One species, Bryconamericus pectinatus, bears visual similarities to C. aurocaudatus, and was considered as a candidate for the genus upon its nomination; however, it remains in Bryconamericus.

=== Sexual dimorphism ===
Male and female specimens of C. aurocaudatus bear drastic differences to each other when it comes to coloration. In males, the anal and caudal fins are reddish, as is the caudal peduncle. The dorsal fin, with a dark margin, is white or yellow at the base. In females, the anal fin and the entire caudal region are yellow or yellow-gray as opposed to red. The dorsal fin still has a dark margin, but the base is often a dark yellow instead of pale. The difference in caudal-fin coloration was noted by Eigenmann in his original description ("In life the whole after part of the body and caudal peduncle golden or orange-red"), but was not recognized a sex characteristic.

Outside of coloration, there are other differences. While mature males of multiple other related genera bear hooks on various fins, male specimens of C. aurocaudatus lack these hooks and instead simply have enlarged fin-rays in comparison to female specimens. Males are also significantly larger.

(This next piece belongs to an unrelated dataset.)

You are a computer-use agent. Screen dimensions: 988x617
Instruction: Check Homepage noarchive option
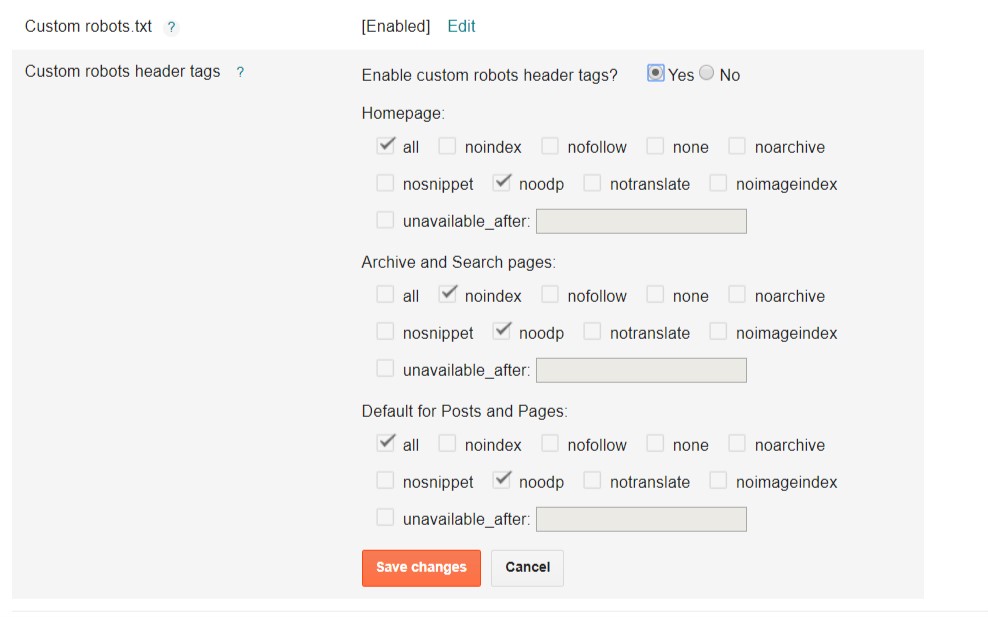tap(737, 146)
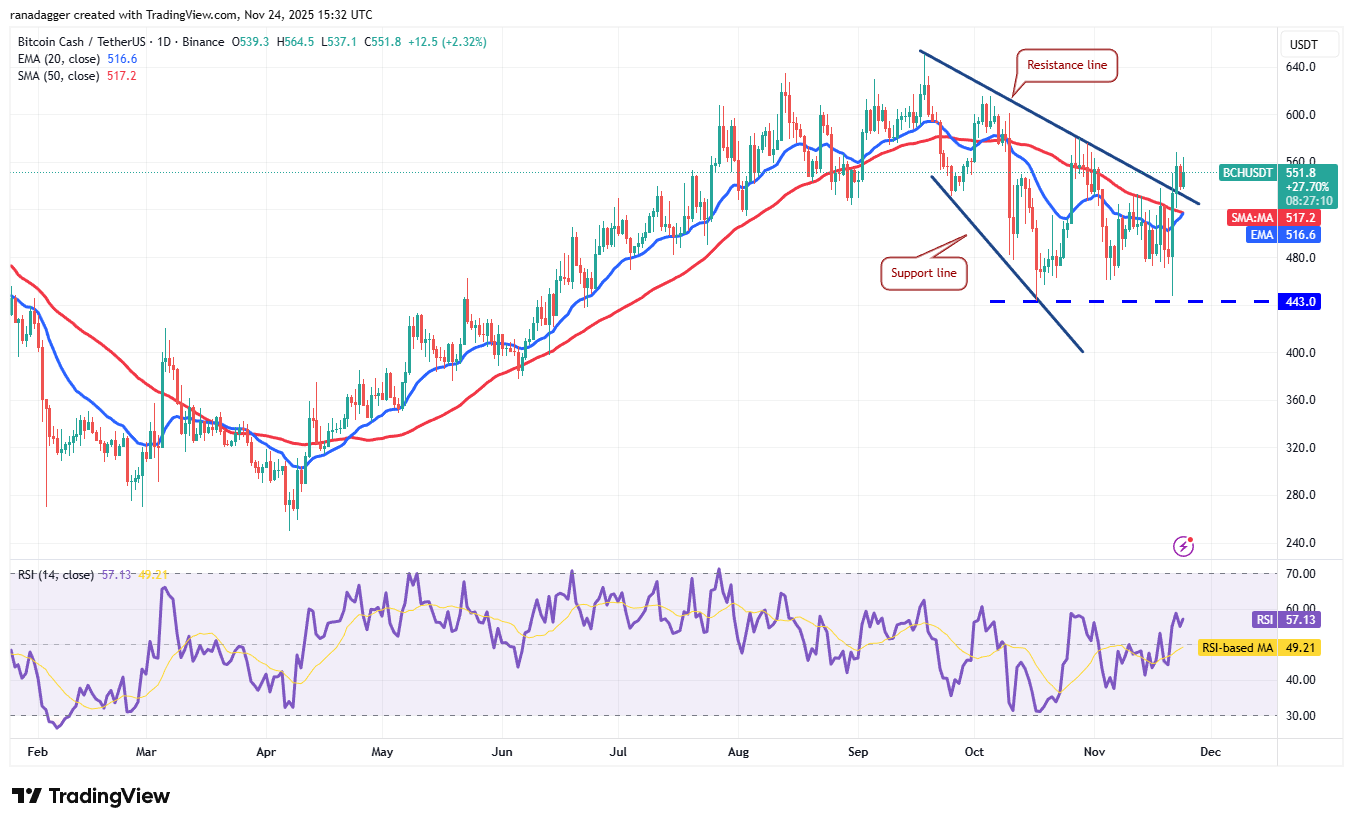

== Distribution and habitat ==
Carlastyanax aurocaudatus has a restricted distribution, endemic solely to the upper Cauca River basin of Colombia, where it is found in various creeks and tributaries. It was originally cited from the Boquia area, in the department of Quindío.

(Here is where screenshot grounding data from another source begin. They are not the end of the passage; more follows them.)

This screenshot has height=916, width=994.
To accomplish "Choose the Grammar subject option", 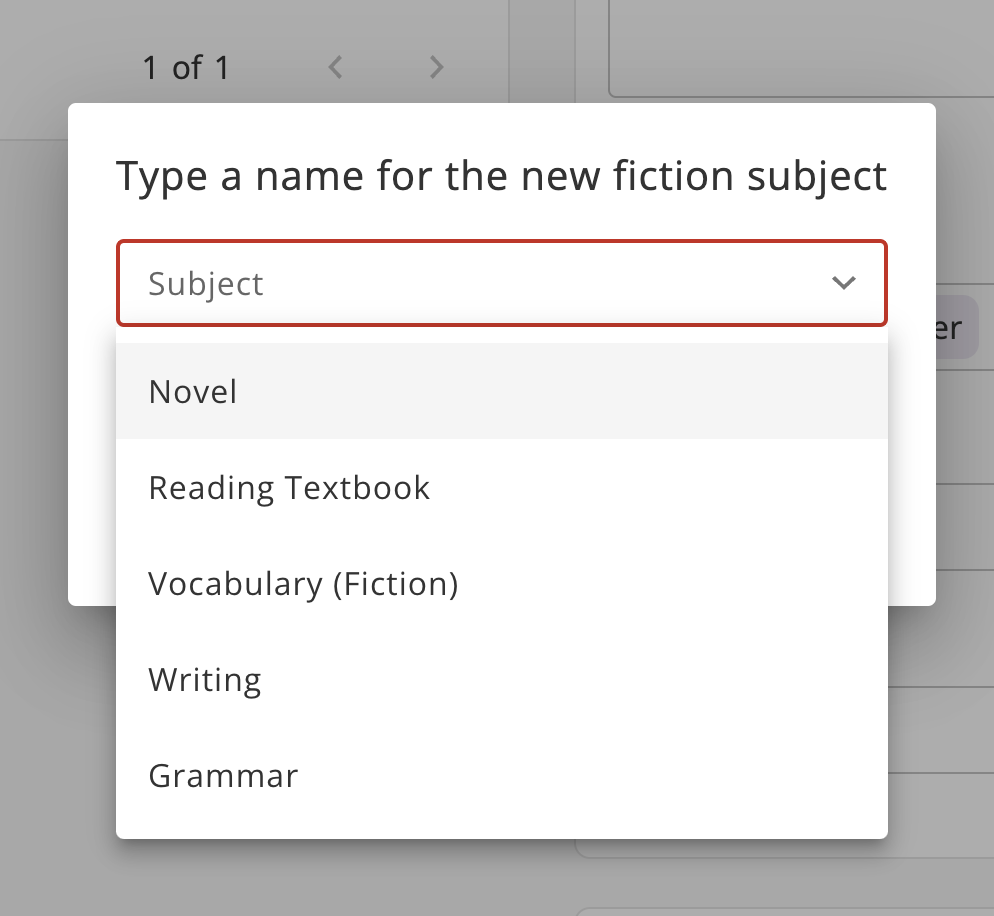I will pos(223,776).
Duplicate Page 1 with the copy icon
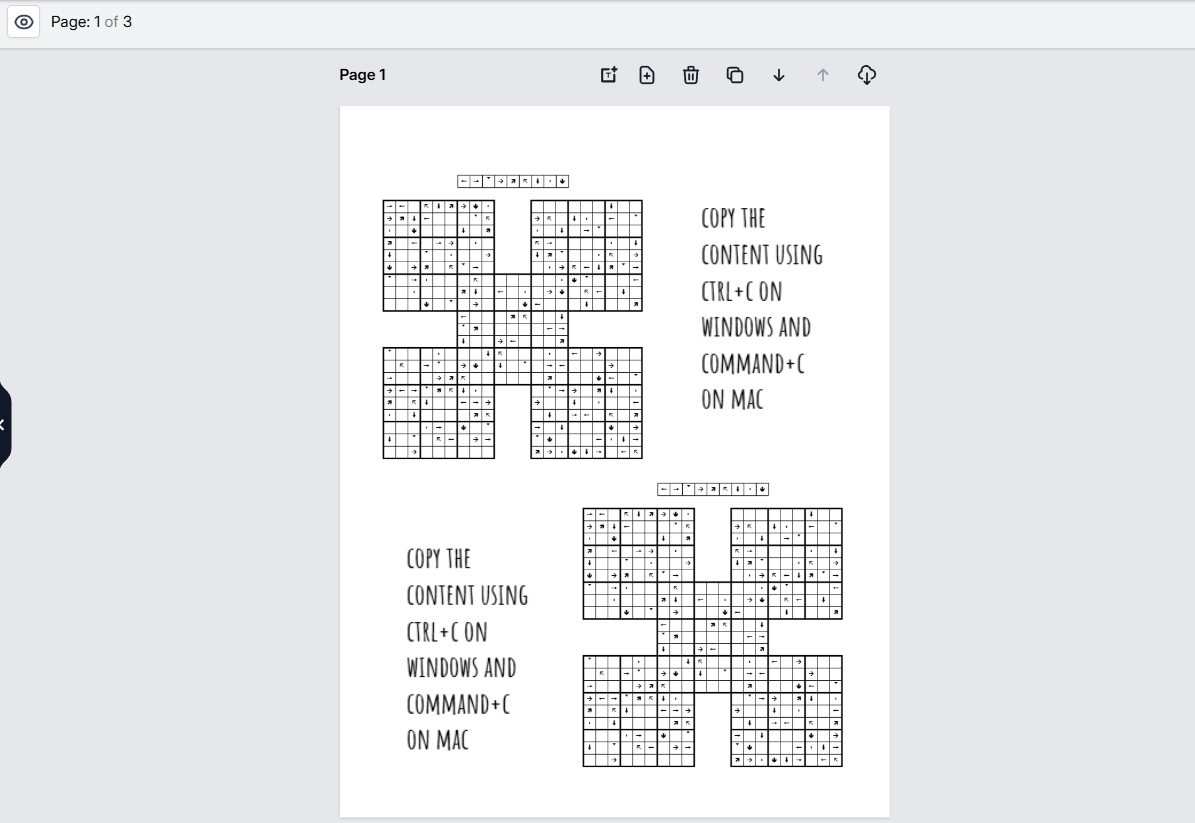The height and width of the screenshot is (823, 1195). pyautogui.click(x=734, y=75)
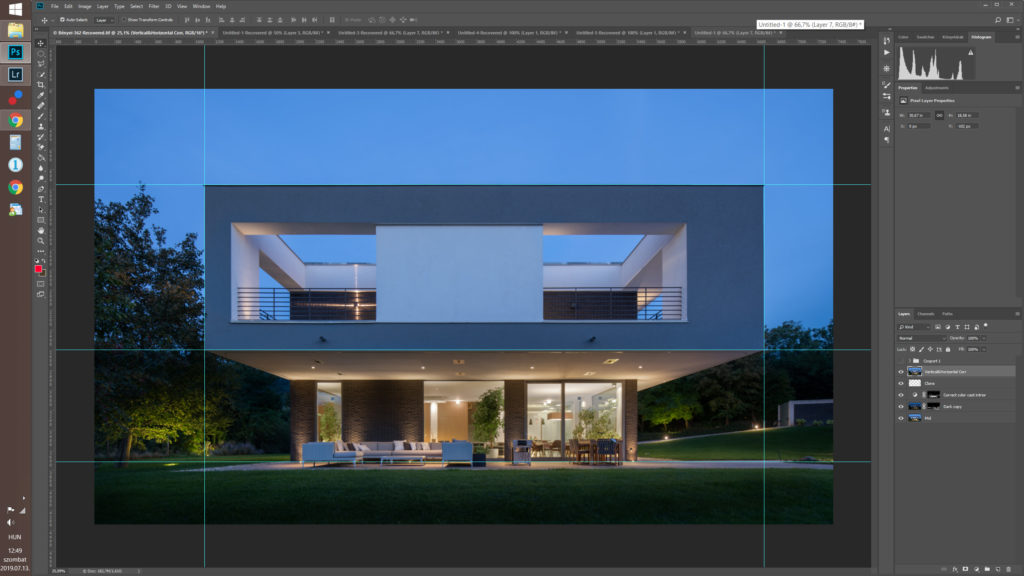
Task: Activate the Zoom tool in the toolbar
Action: pos(41,241)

Carlastyanax aurocaudatus has been described in areas with organic substrate. Further, it prefers clear waters, and a substrate of combined organic materials and stone is not uncommon in places it inhabits. It tends to linger close to the riverbed. Waters with a pH of 5.8–7.5 and a temperature range of 22 °C–25 °C appear to be its ideal habitat.

== Diet and ecology ==
More than half of the diet of C. aurocaudatus consists of insects, with aquatic larvae being the most prominent. Benthic insects are also common. The other portion consists of plant material, the vast majority of it allochthonous, and this proclivity for adaptability means that it does not compete with similar species that live within the same range; for instance, though other fishes may also target invertebrates, C. aurocaudatus does not consume enough for it to be of competitive concern, given its taste for food items like seeds and fruits.

Regardless of food availability, spawning is estimated to occur in the wet seasons (April to May, September to October) and dry seasons (January to February). Coloration of the anal and caudal fins becomes more vibrant during these stretches of time.

Carlastyanax aurocaudatus has been observed living syntopically with Cetopsorhandia boquillae, Trichomycterus caliense, and Poecilia caucae.

== Conservation status ==
Carlastyanax aurocaudatus is considered a near threatened species by the IUCN. It has a relatively restricted range, and conservation challenges are largely in the form of agricultural development, which not only causes pollution but prompts deforestation (which in turn destroys the relevant riparian zones). However, it is unknown as to whether or not this is having a direct effect on the C. aurocaudatus population as a whole.